▸ Task instructions: Repeat the data exactly, every last line of it.

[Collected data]
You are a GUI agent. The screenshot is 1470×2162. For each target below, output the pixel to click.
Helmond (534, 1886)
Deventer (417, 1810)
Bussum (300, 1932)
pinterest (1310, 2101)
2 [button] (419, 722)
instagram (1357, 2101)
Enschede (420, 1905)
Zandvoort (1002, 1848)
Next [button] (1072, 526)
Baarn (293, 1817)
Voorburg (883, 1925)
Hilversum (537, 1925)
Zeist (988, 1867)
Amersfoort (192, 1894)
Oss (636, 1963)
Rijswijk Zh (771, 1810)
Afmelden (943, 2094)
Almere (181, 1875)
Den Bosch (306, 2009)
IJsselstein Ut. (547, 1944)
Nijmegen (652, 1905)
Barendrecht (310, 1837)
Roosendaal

▸ Answer to this problem:
You are a GUI agent. The screenshot is 1470×2162. For each target below, output the pixel to click.
Helmond (534, 1886)
Deventer (417, 1810)
Bussum (300, 1932)
pinterest (1310, 2101)
2 [button] (419, 722)
instagram (1357, 2101)
Enschede (420, 1905)
Zandvoort (1002, 1848)
Next [button] (1072, 526)
Baarn (293, 1817)
Voorburg (883, 1925)
Hilversum (537, 1925)
Zeist (988, 1867)
Amersfoort (192, 1894)
Oss (636, 1963)
Rijswijk Zh (771, 1810)
Afmelden (943, 2094)
Almere (181, 1875)
Den Bosch (306, 2009)
IJsselstein Ut. (547, 1944)
Nijmegen (652, 1905)
Barendrecht (310, 1837)
Roosendaal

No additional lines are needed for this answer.